* [Excerpted text]
I read with great interest the moxifloxacin versus co-amoxiclav study in the June issue of Antimicrobial Agents and Chemotherapy (2). It is one of the very rare randomized controlled trials on the treatment of community-acquired pneumonia (CAP) that included a significant amount of severely ill patients and pretreated patients and that showed superiority in an intent-to-treat, as well as in an on-treatment, analysis.
However, it remains unclear if the superiority of moxifloxacin is a consequence of better coverage of the so called “atypical agents,” the increased effectiveness in patients with penicillin-resistant pneumococci, the choice of treatment in the control group, or any other reason. A further analysis of the data might therefore be instructive. It would be interesting to know if the difference in outcome between the two study groups is equally, not, or possibly more apparent in patients pretreated and those not pretreated with antibiotics? Is the difference in outcome between the two study groups clearer in those patients in whom any etiologic agent was demonstrated than in those in whom no agent was found?
Very few CAP studies include a significant number of severely ill patients, and therefore, very little evidence from randomized controlled trials is available to guide the management of patients treated in intensive care units (ICUs). Possibly, the moxifloxacin study might give valuable information. Therefore, it would be interesting to know how many of the patients studied were treated in the ICU and how many of them were ventilated during hospitalization. Was the difference in outcome the same in this subgroup of critically ill CAP patients?
Finally, it is important to remember that although 36% of the patients included in the trial were pretreated with antibiotics (as is the case for “real-life” hospitalized CAP patients), patients pretreated with a fluoroquinolone were excluded and therefore no conclusions about the effectiveness of moxifloxacin in this setting can be drawn. Avoidance of fluoroquinolones as the treatment of choice in this setting may be important (1, 3).

Stored records:
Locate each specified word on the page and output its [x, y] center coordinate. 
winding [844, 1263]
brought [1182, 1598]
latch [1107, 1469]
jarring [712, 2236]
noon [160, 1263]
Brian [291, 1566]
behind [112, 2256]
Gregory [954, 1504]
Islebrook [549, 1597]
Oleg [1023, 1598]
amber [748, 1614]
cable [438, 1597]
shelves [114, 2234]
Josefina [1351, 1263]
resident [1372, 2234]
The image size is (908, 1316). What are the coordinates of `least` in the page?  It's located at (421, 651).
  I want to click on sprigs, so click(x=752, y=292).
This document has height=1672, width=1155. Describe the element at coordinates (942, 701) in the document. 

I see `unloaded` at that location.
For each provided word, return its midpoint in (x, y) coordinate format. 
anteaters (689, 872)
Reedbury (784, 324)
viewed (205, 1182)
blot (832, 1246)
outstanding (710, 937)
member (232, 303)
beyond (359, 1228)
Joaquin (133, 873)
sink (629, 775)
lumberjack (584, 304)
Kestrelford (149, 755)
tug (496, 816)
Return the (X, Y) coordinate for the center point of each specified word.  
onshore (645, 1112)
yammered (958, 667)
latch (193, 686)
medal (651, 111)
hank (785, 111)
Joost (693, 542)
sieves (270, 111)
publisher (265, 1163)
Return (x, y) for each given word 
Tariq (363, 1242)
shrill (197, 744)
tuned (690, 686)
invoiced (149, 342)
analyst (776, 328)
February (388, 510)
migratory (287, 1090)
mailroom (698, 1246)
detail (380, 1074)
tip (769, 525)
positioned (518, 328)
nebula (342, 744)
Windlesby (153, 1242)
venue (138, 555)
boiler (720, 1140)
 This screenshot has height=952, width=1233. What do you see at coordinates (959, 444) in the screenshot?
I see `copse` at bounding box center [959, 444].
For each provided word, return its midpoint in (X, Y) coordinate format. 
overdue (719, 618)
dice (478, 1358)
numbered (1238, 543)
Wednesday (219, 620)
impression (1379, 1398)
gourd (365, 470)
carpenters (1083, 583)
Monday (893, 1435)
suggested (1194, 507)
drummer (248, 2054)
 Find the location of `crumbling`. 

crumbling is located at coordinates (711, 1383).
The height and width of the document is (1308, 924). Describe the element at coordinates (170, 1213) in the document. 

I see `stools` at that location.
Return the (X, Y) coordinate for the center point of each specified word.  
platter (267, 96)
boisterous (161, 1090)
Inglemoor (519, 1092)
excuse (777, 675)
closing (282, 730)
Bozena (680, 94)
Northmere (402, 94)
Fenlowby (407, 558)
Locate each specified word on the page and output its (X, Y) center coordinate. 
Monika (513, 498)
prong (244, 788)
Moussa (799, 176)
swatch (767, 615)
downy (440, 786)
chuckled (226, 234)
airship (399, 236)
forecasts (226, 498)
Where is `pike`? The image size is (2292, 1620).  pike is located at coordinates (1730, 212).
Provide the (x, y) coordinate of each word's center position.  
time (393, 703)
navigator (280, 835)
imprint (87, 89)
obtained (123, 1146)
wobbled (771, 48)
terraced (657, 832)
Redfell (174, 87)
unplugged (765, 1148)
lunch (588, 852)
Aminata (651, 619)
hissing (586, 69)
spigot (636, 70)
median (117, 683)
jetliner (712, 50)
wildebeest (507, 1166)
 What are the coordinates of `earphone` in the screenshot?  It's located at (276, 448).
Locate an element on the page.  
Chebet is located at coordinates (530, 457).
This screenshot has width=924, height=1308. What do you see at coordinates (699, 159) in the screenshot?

* [Using the information]
[a] In the letter on the moxifloxacin study, what percentage of the patients in the trial had been pretreated with antibiotics?
[b] Shorten the paragraph of the letter on the moxifloxacin study that begins "Very few CAP studies", keeping its main facts.
[c] From the letter on the moxifloxacin study, extract the passage starting at "Finally, it is" and ending at "important (1, 3).".

* [Responses]
[a] 36%

[b] Few CAP studies include many severely ill patients, so randomized trials offer little evidence to guide the management of patients treated in ICUs. The moxifloxacin study might give valuable information. It would be interesting to know how many of its patients were treated in the ICU, how many were ventilated during hospitalization, and whether the difference in outcome was the same in this critically ill subgroup.

[c]
Finally, it is important to remember that although 36% of the patients included in the trial were pretreated with antibiotics (as is the case for “real-life” hospitalized CAP patients), patients pretreated with a fluoroquinolone were excluded and therefore no conclusions about the effectiveness of moxifloxacin in this setting can be drawn. Avoidance of fluoroquinolones as the treatment of choice in this setting may be important (1, 3).